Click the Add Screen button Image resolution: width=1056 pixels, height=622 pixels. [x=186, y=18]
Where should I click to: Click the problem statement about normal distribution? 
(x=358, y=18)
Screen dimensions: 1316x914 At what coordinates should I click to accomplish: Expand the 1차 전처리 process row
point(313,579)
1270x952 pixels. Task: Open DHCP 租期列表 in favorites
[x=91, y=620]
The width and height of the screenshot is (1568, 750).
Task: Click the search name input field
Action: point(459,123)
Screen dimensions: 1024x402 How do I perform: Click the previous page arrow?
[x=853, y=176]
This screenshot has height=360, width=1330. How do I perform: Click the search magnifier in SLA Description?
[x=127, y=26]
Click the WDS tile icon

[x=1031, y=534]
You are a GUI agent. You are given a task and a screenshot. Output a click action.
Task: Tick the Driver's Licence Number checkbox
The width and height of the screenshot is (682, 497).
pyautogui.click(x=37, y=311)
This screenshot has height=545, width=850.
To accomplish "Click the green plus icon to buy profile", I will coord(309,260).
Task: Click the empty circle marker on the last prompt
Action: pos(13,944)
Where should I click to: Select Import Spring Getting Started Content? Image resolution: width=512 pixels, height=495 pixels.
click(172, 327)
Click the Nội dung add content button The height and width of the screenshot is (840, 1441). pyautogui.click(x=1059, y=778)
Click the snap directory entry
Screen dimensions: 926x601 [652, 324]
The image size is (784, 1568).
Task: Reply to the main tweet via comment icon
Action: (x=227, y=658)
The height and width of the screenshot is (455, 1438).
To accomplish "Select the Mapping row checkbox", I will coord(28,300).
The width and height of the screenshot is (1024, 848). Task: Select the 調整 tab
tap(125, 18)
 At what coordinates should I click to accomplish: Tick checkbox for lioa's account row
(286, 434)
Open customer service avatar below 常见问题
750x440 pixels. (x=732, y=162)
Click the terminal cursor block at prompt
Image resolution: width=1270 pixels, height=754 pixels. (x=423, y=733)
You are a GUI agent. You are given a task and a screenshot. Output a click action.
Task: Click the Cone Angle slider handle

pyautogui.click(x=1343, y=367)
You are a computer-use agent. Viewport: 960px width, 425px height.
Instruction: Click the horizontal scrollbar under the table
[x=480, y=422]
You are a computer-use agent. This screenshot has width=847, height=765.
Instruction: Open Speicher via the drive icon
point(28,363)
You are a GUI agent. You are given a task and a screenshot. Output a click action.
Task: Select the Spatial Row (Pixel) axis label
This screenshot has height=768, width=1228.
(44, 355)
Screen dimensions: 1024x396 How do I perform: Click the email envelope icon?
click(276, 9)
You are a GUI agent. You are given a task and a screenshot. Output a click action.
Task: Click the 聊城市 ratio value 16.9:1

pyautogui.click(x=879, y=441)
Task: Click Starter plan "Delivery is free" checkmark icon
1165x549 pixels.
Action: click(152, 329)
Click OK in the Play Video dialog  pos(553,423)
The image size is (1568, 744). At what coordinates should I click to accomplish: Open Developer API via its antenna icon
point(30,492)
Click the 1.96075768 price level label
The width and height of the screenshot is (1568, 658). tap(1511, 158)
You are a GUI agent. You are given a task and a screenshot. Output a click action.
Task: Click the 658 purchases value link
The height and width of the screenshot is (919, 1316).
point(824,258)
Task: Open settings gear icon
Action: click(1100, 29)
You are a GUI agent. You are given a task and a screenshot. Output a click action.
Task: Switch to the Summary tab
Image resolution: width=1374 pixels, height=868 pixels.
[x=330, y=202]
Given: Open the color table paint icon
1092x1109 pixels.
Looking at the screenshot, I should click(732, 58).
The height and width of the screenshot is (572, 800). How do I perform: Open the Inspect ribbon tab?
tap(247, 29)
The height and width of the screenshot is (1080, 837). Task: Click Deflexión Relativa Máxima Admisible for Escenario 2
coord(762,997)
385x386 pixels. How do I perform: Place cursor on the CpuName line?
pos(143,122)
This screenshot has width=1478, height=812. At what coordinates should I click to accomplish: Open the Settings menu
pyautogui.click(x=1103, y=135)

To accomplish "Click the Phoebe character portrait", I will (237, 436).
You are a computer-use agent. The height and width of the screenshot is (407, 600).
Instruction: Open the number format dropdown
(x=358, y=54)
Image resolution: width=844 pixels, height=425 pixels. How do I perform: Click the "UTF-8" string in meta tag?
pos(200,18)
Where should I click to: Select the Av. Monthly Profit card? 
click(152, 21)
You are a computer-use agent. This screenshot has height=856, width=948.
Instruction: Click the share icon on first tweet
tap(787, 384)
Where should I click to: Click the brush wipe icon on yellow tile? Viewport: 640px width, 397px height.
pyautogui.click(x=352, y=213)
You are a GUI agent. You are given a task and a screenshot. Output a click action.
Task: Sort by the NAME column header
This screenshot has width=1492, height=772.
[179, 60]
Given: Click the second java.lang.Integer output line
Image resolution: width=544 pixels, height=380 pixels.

==========

Recopiez à l'identique chaque ligne des enregistrements ci-dessus, du premier au dernier, sans rien modifier.

Click the Add Screen button Image resolution: width=1056 pixels, height=622 pixels. [x=186, y=18]
Where should I click to: Click the problem statement about normal distribution? 
(x=358, y=18)
Screen dimensions: 1316x914 At what coordinates should I click to accomplish: Expand the 1차 전처리 process row
point(313,579)
1270x952 pixels. Task: Open DHCP 租期列表 in favorites
[x=91, y=620]
The width and height of the screenshot is (1568, 750).
Task: Click the search name input field
Action: point(459,123)
Screen dimensions: 1024x402 How do I perform: Click the previous page arrow?
[x=853, y=176]
This screenshot has height=360, width=1330. How do I perform: Click the search magnifier in SLA Description?
[x=127, y=26]
Click the WDS tile icon

[x=1031, y=534]
You are a GUI agent. You are given a task and a screenshot. Output a click action.
Task: Tick the Driver's Licence Number checkbox
The width and height of the screenshot is (682, 497).
pyautogui.click(x=37, y=311)
This screenshot has height=545, width=850.
To accomplish "Click the green plus icon to buy profile", I will coord(309,260).
Task: Click the empty circle marker on the last prompt
Action: pos(13,944)
Where should I click to: Select Import Spring Getting Started Content? Image resolution: width=512 pixels, height=495 pixels.
click(172, 327)
Click the Nội dung add content button The height and width of the screenshot is (840, 1441). pyautogui.click(x=1059, y=778)
Click the snap directory entry
Screen dimensions: 926x601 [652, 324]
The image size is (784, 1568).
Task: Reply to the main tweet via comment icon
Action: (x=227, y=658)
The height and width of the screenshot is (455, 1438).
To accomplish "Select the Mapping row checkbox", I will coord(28,300).
The width and height of the screenshot is (1024, 848). Task: Select the 調整 tab
tap(125, 18)
 At what coordinates should I click to accomplish: Tick checkbox for lioa's account row
(286, 434)
Open customer service avatar below 常见问题
750x440 pixels. (x=732, y=162)
Click the terminal cursor block at prompt
Image resolution: width=1270 pixels, height=754 pixels. (x=423, y=733)
You are a GUI agent. You are given a task and a screenshot. Output a click action.
Task: Click the Cone Angle slider handle

pyautogui.click(x=1343, y=367)
You are a computer-use agent. Viewport: 960px width, 425px height.
Instruction: Click the horizontal scrollbar under the table
[x=480, y=422]
You are a computer-use agent. This screenshot has width=847, height=765.
Instruction: Open Speicher via the drive icon
point(28,363)
You are a GUI agent. You are given a task and a screenshot. Output a click action.
Task: Select the Spatial Row (Pixel) axis label
This screenshot has height=768, width=1228.
(44, 355)
Screen dimensions: 1024x396 How do I perform: Click the email envelope icon?
click(276, 9)
You are a GUI agent. You are given a task and a screenshot. Output a click action.
Task: Click the 聊城市 ratio value 16.9:1

pyautogui.click(x=879, y=441)
Task: Click Starter plan "Delivery is free" checkmark icon
1165x549 pixels.
Action: click(152, 329)
Click OK in the Play Video dialog  pos(553,423)
The image size is (1568, 744). At what coordinates should I click to accomplish: Open Developer API via its antenna icon
point(30,492)
Click the 1.96075768 price level label
The width and height of the screenshot is (1568, 658). tap(1511, 158)
You are a GUI agent. You are given a task and a screenshot. Output a click action.
Task: Click the 658 purchases value link
The height and width of the screenshot is (919, 1316).
point(824,258)
Task: Open settings gear icon
Action: click(1100, 29)
You are a GUI agent. You are given a task and a screenshot. Output a click action.
Task: Switch to the Summary tab
Image resolution: width=1374 pixels, height=868 pixels.
[x=330, y=202]
Given: Open the color table paint icon
1092x1109 pixels.
Looking at the screenshot, I should click(732, 58).
The height and width of the screenshot is (572, 800). How do I perform: Open the Inspect ribbon tab?
tap(247, 29)
The height and width of the screenshot is (1080, 837). Task: Click Deflexión Relativa Máxima Admisible for Escenario 2
coord(762,997)
385x386 pixels. How do I perform: Place cursor on the CpuName line?
pos(143,122)
This screenshot has width=1478, height=812. At what coordinates should I click to accomplish: Open the Settings menu
pyautogui.click(x=1103, y=135)

To accomplish "Click the Phoebe character portrait", I will (237, 436).
You are a computer-use agent. The height and width of the screenshot is (407, 600).
Instruction: Open the number format dropdown
(x=358, y=54)
Image resolution: width=844 pixels, height=425 pixels. How do I perform: Click the "UTF-8" string in meta tag?
pos(200,18)
Where should I click to: Select the Av. Monthly Profit card? 
click(152, 21)
You are a computer-use agent. This screenshot has height=856, width=948.
Instruction: Click the share icon on first tweet
tap(787, 384)
Where should I click to: Click the brush wipe icon on yellow tile? Viewport: 640px width, 397px height.
pyautogui.click(x=352, y=213)
You are a GUI agent. You are given a task and a screenshot. Output a click action.
Task: Sort by the NAME column header
This screenshot has width=1492, height=772.
[179, 60]
Given: Click the second java.lang.Integer output line
Image resolution: width=544 pixels, height=380 pixels.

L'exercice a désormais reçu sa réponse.